I noticed this when it was posted last week but didn’t give it much thought at the time.
There’s a 20-year no-bid contract on today’s City Council agenda.
That’s legal because it’s an amendment to an existing contract, not a new contract.
But it’s still got Councilman Ed Gonzalez‘s attention. He tagged it last week so that it could not be voted on until today. And today, City Hall sources say, Gonzalez will propose sending it back to the administration to have the recycling contract bid competitively.
“The markets are emerging and the value of the commodity is emerging,” Councilman C.O. Bradford said Tuesday, and that emerging value is increasing. “So why would we lock ourselves into a 20-year deal?”
Environmentalists are also questioning the wisdom of the contract.
“We think it makes common sense that it should be bid because you’re going to get a better deal for Houston taxpayers if you have an open, competitive process,” said Zac Trahan of the Texas Campaign for the Environment.

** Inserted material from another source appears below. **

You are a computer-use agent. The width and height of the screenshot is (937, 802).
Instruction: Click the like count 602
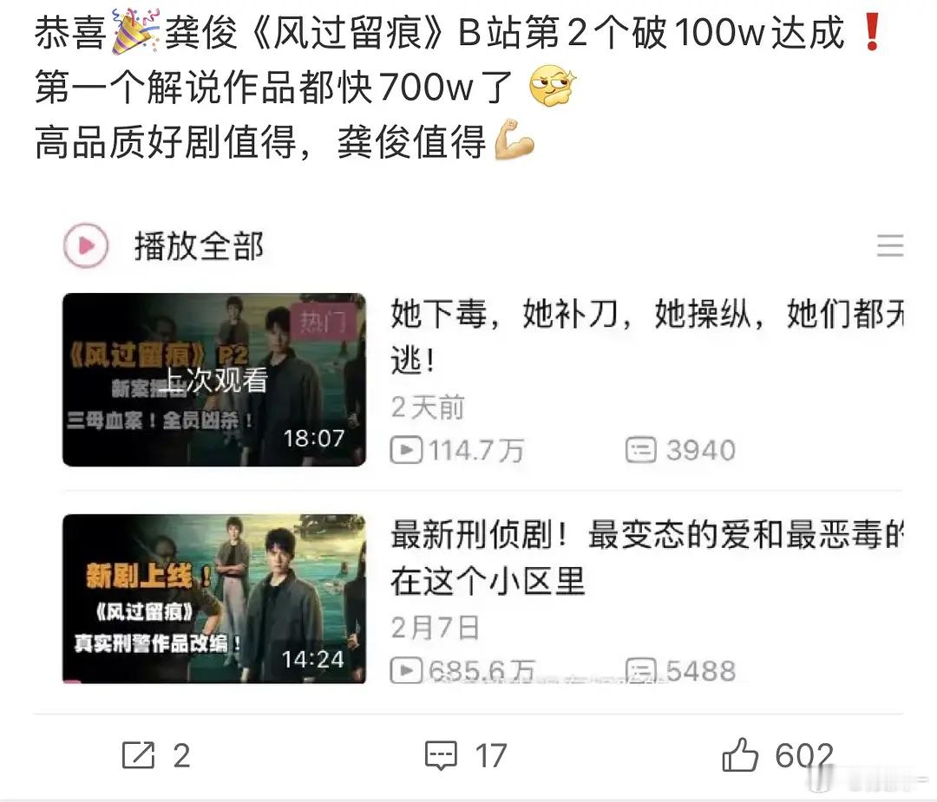(x=803, y=756)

The effort by CM Gonzalez to send this back was successful. Trahan emailed me later with some background on all that happened. From his email:
Houston had a short-term contract (through 2012) with Abitibi when they owned the facility, then WMI bought the recycling center, and then city officials begun working on a long-term recycling contract extension with WMI. We found out about this contract about two weeks ago, and together with allies at the SEIU Texas State Council, the Apollo Alliance and the Houston Sierra Club, we’ve been working to delay its adoption and make sure it goes through a competitive “request for proposal” process instead. At today’s City Council meeting it seems we were successful.
Of course, our organizations have spent the past couple weeks communicating with the Solid Waste Management Department, Mayor Parker and all City Council Members about this contract. We spoke at length with Sustainability Director Laura Spanjian. We sent email alerts to our members urging them to contact Houston officials. Our phone-banking staff asked our members to participate by calling Mayor Parker and other Council Members directly.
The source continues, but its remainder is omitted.